Find the word "help" in the material below and gather every line that contains it.

─── RECORDS TO USE ───

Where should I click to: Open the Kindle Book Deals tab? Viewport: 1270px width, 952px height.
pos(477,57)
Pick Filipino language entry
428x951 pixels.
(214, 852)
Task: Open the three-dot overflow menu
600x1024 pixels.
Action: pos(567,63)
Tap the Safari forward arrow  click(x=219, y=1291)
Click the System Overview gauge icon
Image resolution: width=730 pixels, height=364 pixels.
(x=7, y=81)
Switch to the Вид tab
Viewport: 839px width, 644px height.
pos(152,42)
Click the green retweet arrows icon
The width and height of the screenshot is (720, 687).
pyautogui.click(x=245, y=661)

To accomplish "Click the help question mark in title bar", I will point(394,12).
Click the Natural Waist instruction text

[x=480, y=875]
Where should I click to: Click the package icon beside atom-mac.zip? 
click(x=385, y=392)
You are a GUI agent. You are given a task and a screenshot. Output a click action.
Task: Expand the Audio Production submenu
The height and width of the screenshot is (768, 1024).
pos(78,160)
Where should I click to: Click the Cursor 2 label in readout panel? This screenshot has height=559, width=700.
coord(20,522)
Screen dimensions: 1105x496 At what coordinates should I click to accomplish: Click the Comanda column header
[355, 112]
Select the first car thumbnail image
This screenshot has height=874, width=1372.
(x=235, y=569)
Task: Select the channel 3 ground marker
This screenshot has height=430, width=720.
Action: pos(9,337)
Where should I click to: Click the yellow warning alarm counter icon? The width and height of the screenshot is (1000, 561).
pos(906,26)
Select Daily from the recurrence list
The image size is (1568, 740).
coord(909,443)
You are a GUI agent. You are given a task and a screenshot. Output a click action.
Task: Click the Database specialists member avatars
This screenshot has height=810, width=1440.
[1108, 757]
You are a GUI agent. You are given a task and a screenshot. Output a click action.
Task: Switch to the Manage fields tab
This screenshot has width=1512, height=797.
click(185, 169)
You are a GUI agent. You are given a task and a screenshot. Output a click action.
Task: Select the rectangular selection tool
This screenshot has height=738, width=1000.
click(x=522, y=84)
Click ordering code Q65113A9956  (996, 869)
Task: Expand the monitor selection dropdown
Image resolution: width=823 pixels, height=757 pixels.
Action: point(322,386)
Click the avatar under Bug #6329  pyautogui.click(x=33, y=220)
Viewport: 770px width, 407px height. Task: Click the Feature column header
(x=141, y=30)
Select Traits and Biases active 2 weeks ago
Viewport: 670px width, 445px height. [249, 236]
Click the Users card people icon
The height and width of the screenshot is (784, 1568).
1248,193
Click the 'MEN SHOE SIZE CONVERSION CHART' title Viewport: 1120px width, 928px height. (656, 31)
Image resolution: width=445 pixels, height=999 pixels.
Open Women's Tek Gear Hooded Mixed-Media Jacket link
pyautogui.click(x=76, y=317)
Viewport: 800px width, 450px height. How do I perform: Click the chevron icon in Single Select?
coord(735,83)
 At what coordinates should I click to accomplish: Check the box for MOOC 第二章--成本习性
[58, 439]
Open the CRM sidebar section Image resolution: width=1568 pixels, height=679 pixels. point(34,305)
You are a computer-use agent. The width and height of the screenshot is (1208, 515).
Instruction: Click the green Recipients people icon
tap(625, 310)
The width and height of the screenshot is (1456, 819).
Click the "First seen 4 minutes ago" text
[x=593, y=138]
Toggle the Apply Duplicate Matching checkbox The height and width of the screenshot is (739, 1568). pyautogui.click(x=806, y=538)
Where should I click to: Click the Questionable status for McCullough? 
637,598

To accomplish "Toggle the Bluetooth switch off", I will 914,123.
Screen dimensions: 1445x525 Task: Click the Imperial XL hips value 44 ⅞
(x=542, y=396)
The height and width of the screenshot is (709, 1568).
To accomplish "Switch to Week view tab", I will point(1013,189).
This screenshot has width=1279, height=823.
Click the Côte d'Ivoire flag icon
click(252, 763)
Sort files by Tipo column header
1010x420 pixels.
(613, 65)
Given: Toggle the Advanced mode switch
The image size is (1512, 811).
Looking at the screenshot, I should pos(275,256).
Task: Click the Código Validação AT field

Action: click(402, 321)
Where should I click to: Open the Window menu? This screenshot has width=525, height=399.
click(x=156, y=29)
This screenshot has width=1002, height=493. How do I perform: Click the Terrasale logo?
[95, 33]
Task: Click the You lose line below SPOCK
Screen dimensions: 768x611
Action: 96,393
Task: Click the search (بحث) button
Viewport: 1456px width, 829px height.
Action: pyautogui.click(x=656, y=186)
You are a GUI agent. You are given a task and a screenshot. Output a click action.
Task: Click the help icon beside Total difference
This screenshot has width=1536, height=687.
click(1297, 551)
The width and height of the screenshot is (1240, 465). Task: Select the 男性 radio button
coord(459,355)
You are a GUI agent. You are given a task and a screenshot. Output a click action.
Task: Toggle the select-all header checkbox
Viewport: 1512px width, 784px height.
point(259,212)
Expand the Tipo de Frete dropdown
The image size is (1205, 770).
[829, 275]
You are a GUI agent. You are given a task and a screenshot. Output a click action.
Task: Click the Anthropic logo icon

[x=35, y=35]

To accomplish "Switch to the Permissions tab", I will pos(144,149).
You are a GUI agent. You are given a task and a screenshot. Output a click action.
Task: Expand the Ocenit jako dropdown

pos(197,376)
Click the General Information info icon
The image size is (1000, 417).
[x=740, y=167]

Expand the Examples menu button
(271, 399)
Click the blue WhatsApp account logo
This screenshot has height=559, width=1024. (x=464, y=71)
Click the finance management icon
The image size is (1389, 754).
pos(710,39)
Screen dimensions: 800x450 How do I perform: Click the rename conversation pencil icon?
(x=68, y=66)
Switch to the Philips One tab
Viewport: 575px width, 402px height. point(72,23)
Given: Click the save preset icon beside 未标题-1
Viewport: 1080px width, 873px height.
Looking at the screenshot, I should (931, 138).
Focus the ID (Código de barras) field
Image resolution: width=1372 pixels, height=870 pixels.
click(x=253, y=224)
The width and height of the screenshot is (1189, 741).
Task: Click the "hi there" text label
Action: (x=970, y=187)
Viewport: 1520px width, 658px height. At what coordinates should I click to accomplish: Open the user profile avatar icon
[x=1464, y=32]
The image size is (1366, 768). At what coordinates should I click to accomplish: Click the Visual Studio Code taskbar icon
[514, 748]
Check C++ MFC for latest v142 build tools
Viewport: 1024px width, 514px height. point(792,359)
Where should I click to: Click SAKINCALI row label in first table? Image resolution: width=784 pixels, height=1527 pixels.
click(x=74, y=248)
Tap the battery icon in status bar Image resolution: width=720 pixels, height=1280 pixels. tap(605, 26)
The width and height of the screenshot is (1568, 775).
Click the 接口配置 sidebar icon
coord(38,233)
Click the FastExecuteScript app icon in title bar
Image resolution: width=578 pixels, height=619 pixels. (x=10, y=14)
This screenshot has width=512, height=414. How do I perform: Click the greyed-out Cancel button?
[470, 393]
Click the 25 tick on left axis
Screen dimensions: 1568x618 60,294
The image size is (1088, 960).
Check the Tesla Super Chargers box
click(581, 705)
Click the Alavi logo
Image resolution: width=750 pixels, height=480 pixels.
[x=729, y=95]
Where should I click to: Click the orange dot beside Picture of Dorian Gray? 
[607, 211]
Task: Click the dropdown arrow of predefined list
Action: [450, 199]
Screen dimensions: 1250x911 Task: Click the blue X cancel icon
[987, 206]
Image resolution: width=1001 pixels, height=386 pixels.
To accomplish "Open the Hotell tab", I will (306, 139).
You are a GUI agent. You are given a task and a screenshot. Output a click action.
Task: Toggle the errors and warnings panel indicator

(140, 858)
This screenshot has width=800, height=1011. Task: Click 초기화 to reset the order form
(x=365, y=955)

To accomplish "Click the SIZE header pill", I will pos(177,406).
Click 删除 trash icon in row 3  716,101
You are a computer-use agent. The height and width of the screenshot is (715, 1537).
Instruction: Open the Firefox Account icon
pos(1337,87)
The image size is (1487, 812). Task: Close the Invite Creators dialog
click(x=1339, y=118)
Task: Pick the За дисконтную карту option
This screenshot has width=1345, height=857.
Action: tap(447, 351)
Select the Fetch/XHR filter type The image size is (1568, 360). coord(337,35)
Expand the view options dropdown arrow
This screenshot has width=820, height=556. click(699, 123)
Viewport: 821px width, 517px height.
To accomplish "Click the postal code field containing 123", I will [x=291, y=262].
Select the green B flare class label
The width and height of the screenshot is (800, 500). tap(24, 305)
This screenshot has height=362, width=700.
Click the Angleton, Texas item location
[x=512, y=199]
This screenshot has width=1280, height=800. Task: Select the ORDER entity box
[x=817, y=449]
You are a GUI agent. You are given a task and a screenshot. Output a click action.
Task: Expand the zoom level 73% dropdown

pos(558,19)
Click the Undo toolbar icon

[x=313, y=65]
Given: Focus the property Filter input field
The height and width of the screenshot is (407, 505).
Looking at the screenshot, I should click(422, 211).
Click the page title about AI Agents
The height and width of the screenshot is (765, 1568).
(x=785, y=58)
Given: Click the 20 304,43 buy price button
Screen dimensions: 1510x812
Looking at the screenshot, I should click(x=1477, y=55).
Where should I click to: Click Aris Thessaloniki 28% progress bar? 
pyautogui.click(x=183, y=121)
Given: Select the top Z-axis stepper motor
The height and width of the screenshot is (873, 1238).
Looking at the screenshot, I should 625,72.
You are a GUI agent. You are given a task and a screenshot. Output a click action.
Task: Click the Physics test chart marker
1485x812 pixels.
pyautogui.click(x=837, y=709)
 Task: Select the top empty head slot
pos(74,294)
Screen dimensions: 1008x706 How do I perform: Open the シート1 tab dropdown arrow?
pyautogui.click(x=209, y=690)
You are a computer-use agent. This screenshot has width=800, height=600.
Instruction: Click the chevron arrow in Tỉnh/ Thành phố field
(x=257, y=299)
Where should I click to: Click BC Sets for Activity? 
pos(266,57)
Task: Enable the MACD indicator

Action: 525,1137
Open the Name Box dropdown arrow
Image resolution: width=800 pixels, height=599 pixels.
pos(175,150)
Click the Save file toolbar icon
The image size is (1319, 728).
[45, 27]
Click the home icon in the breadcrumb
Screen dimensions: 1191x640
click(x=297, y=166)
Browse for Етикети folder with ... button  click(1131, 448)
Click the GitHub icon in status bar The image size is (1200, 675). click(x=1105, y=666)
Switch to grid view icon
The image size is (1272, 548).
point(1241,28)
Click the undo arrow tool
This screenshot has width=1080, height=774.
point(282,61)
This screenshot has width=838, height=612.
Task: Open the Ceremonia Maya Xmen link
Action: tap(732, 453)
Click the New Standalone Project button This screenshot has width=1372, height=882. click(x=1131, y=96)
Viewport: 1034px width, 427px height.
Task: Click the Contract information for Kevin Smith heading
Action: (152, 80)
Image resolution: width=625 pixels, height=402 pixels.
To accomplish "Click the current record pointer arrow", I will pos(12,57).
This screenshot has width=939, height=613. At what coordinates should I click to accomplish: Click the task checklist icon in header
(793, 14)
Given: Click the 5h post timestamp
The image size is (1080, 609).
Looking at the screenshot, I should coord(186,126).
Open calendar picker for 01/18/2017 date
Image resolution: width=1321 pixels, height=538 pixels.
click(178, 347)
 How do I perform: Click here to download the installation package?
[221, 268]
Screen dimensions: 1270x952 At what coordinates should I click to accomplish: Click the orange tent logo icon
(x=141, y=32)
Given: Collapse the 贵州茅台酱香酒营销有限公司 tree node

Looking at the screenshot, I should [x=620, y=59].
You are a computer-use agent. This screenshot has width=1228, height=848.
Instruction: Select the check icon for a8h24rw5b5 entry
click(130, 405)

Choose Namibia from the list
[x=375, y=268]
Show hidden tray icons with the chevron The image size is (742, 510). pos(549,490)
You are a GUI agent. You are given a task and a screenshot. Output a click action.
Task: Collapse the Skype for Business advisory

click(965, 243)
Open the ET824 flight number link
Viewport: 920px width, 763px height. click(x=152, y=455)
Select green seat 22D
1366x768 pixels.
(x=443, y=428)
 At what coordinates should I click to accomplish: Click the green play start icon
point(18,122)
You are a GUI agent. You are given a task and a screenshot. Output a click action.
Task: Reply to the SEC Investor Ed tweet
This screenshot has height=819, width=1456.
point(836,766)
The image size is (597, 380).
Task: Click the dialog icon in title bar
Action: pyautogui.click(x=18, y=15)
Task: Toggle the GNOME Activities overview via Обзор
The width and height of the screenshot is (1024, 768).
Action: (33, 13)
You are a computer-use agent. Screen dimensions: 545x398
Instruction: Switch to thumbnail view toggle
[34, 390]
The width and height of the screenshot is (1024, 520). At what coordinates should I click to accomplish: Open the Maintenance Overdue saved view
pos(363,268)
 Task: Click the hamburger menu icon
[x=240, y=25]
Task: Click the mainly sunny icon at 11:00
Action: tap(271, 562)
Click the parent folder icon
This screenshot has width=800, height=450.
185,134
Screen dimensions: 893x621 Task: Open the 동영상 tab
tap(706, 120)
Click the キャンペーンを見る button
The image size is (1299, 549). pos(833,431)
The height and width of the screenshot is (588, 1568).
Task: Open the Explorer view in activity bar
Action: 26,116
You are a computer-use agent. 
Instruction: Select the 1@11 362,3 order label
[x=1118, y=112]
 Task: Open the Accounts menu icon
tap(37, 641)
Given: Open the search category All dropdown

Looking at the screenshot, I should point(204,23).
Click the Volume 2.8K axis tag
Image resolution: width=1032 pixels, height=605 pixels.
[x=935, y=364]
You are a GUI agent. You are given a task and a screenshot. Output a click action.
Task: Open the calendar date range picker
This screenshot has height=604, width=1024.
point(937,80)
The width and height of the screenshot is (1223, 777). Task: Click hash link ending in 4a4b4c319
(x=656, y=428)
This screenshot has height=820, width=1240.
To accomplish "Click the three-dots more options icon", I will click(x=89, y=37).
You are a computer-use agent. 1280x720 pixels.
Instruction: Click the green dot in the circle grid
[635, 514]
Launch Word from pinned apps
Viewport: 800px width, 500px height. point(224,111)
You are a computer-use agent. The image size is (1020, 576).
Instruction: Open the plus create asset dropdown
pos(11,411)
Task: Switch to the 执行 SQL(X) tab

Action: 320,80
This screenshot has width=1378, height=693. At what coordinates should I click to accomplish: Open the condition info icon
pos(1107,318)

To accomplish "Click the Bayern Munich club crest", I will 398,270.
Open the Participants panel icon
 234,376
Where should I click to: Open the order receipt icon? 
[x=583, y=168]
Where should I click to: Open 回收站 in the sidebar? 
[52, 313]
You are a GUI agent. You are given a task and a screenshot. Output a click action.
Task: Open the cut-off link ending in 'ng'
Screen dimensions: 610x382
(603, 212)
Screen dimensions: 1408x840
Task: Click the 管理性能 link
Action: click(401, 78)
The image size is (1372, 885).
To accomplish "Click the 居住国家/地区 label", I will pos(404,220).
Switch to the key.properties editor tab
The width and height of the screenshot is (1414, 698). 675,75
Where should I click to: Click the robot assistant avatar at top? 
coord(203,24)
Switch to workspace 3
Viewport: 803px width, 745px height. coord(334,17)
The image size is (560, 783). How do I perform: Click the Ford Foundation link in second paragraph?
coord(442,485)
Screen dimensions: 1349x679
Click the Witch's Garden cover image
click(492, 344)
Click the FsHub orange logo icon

───

▶ _EXERCISE RESULT_
To accomplish "Click the help question mark in title bar", I will point(394,12).
Task: Click the help icon beside Total difference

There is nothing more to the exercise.